Illustration of people on fire jumping out of a window.
As with Stinging Fly, this willingness to take the kinds of risks that corporate publishers never would is what makes the books special – but it takes money. Davis-Goff stresses the role of the Irish Arts Council in the current resurgence, whose literary branch is “extremely supportive” of new work. “There are talented writers with excellent publishing opportunities, a little bit of money to go around and a supportive media. And the readers themselves are engaged: they go to launches, they’ve book clubs, they talk to each other, they get to the literary festivals.” Meade agrees that funding is key, “both directly for writers and then also for the general literary infrastructure of festivals, publishers, resource organisations”. Cuts have been made, of course, but there is still an emphasis on funding new writers.

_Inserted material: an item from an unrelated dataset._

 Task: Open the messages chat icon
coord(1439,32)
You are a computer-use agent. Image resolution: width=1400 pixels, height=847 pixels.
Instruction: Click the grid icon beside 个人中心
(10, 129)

Small presses create possibilities for experimental writers, the most obvious recent example being McBride’s A Girl Is a Half-formed Thing. This year notable debuts have included Caitriona Lally’s whimsically strange Eggshells from Liberties Press, about a Dublin woman who thinks she is a changeling; and the contemplative, insular Pond by Claire-Louise Bennett, an English writer who has settled in Galway, published to huge acclaim by Stinging Fly in Ireland earlier this year and Fitzcarraldo in the UK this month. But the experimental strain isn’t confined to the tiny outfits: Gavin Corbett has followed up his extraordinary monologue in the voice of an Irish Traveller, This Is The Way, with the riotously strange Green Glowing Skull for 4th Estate, while Rob Doyle’s second book, out next January from Bloomsbury, will be a series of fragmented pieces hovering between fiction and non-fiction, This Is the Ritual. Hawthorn and Child, an expectation-confounding quasi-crime novel from Dublin author Keith Ridgway, who now lives in London, was one of the literary highlights of 2012.